=== Given task ===
List each line of the listing below that contains the word "Where", copying every such line in full.

Excerpt from a dataset
** BEGIN **
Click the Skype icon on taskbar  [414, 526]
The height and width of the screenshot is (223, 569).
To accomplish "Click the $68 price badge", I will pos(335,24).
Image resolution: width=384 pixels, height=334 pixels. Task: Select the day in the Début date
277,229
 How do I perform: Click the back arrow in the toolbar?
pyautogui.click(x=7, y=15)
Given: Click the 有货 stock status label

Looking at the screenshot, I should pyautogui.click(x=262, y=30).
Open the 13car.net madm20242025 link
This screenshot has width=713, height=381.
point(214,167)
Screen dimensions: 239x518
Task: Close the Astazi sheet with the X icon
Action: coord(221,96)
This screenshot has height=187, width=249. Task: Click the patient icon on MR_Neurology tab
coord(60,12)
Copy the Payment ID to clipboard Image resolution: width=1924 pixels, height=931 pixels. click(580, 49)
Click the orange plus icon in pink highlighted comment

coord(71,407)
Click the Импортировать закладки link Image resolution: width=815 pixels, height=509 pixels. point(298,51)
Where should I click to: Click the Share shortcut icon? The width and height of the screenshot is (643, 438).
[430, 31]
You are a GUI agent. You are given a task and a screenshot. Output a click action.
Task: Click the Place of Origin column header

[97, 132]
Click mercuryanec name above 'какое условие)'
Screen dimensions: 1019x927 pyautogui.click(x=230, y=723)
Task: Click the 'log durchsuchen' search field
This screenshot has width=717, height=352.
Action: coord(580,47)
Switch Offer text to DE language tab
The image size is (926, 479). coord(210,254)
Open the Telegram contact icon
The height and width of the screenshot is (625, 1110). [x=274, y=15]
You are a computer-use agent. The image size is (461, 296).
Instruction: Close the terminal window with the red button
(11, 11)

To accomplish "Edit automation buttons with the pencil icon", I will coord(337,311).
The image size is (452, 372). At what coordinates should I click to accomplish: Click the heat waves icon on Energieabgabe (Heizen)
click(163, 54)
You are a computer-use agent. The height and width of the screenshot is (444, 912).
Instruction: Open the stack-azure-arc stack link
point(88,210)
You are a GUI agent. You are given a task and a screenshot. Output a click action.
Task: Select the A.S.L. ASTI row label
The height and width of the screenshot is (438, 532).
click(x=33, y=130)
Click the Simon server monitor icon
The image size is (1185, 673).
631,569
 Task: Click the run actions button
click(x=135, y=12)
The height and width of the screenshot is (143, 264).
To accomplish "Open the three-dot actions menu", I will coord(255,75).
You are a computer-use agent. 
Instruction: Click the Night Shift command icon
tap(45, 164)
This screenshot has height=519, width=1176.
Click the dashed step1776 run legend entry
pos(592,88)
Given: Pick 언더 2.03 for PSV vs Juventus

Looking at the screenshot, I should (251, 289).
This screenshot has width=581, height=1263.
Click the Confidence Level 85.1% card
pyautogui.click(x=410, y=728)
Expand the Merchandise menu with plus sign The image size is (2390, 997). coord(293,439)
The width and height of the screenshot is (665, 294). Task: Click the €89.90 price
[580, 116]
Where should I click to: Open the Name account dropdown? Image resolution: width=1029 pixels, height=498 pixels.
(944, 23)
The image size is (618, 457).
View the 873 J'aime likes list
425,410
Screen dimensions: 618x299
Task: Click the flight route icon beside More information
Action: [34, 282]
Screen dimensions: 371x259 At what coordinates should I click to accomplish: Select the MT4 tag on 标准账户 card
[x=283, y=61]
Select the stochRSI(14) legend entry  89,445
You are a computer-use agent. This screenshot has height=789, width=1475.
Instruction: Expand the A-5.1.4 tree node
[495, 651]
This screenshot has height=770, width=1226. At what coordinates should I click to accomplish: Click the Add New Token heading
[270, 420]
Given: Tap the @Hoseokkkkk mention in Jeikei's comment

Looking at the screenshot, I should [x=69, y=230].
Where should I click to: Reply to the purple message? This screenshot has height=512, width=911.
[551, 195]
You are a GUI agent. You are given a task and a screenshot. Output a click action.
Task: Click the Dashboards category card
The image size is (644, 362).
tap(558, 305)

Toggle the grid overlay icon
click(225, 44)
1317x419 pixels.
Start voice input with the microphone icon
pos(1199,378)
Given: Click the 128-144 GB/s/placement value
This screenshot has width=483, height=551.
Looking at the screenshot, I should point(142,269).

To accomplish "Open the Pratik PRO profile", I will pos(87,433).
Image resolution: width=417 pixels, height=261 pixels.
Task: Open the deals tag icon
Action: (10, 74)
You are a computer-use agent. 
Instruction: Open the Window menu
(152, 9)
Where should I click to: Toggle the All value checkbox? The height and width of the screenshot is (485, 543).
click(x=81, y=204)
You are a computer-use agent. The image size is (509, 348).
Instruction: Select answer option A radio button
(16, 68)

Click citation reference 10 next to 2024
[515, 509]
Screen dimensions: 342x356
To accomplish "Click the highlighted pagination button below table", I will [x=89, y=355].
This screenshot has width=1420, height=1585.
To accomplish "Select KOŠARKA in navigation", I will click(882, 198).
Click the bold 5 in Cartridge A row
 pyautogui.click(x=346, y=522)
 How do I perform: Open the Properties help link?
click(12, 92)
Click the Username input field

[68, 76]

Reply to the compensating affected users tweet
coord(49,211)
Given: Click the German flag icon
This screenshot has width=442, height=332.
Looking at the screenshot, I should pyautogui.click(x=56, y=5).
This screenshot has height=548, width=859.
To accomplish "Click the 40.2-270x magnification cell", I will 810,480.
** END **
=== Task result ===
Where should I click to: Click the Share shortcut icon? The width and height of the screenshot is (643, 438).
Where should I click to: Open the Name account dropdown? Image resolution: width=1029 pixels, height=498 pixels.
Where should I click to: Reply to the purple message? This screenshot has height=512, width=911.
Where should I click to: Toggle the All value checkbox? The height and width of the screenshot is (485, 543).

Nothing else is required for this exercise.